Performing this action directly from the chat console is not only incredibly efficient for the operations engineer but also starts a critical record-keeping process. This is necessary for a team with over 100 operations engineers — not to mention thousands of additional tech team members — who might need to be involved or refer back to the incident at some point.
The next hurdle in the scaling challenge arises when the operations engineer needs to engage people from other teams to help with triage, diagnosis, and resolution. For a small team, tribal knowledge makes it easy to know specifically who to bring in, but enterprises with thousands of engineers don’t have that luxury. In this case, the company captures organizational knowledge and makes it accessible directly from the chat platform by using two components. The first is a bot, to whom an operations engineer can ask questions like “Who is the go-to person on the security team right now?” Replace security team with any other team, application, service, or infrastructure element, and you have a scalable mechanism for the operations engineer to determine who they should @mention for assistance.
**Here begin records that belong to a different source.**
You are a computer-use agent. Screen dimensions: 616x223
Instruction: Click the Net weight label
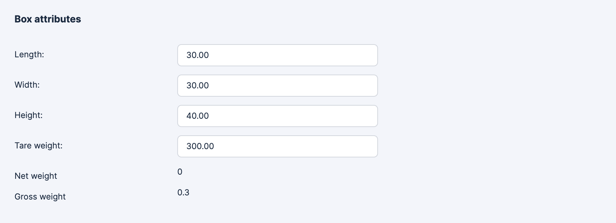click(36, 176)
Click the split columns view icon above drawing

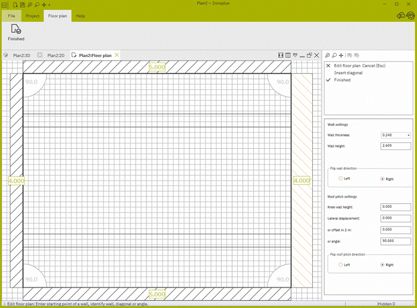[288, 55]
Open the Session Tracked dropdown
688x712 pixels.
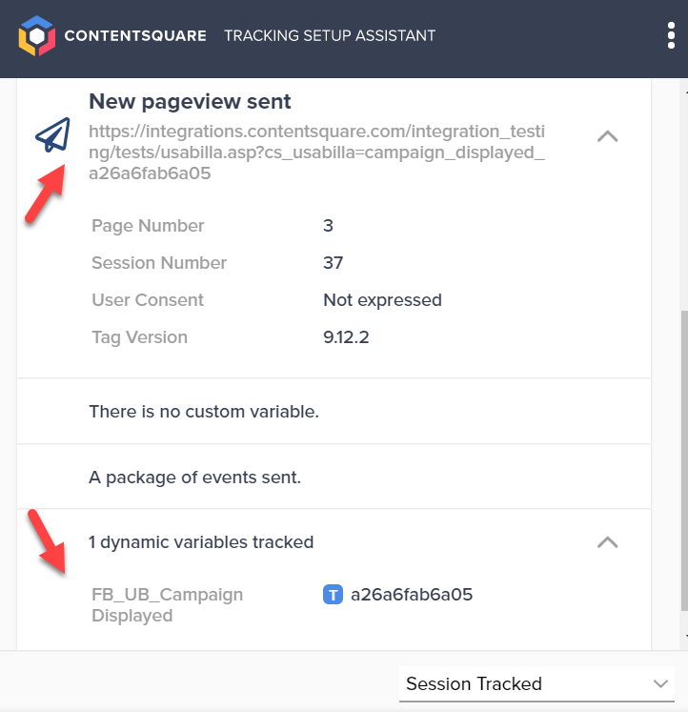[x=536, y=683]
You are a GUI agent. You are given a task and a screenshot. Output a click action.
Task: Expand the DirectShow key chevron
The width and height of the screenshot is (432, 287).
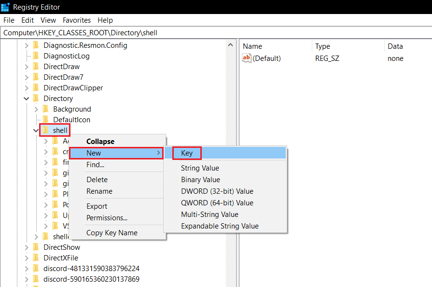point(28,247)
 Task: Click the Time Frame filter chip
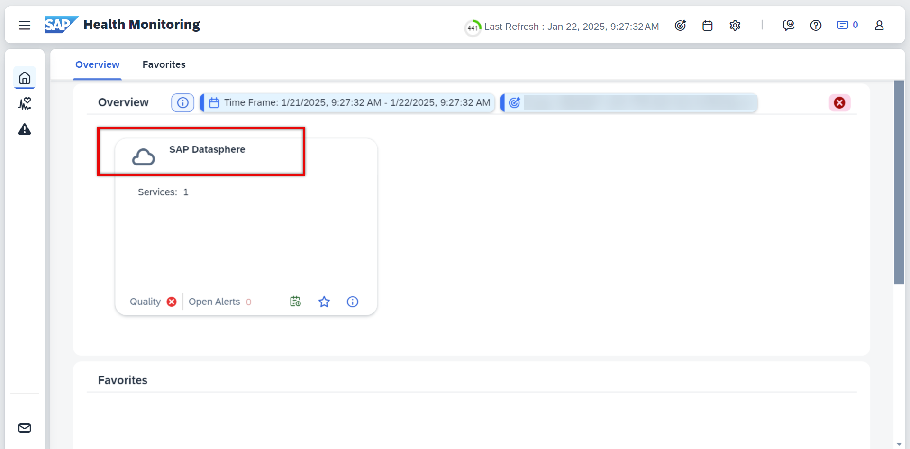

The second component combines the knowledge of the bot and the system that powers it with a directive. In this case, the operations engineer can issue a single command such as “I need help with ticket 43514 from network, database, and payment processing,” and this request will be automatically logged in the JIRA system of record. Then, a specific engineer from each of the necessary teams is automatically engaged and pulled into a new Hipchat channel created specifically for collaboration on the incident at hand. And closing this channel automatically adds all activities that took place to the JIRA ticket as well, ensuring that compliance and record-keeping requirements are met. This kind of ChatOps model works at scale. The operations engineer is able to act directly from the Hipchat console, automatically targeting and adding teams as necessary into specific channels, eliminating the need to mass-blast thousands of employees with irrelevant alerts.
Tackling ChatOps at scale involves refining the communication model, using advanced analytics and reporting, taming it with flexible helpers, and coupling it with tight integrations. It requires buy-in from the team, but it’s worth it and generates great results when done right!
Abbas Haider Ali is CTO at xMatters.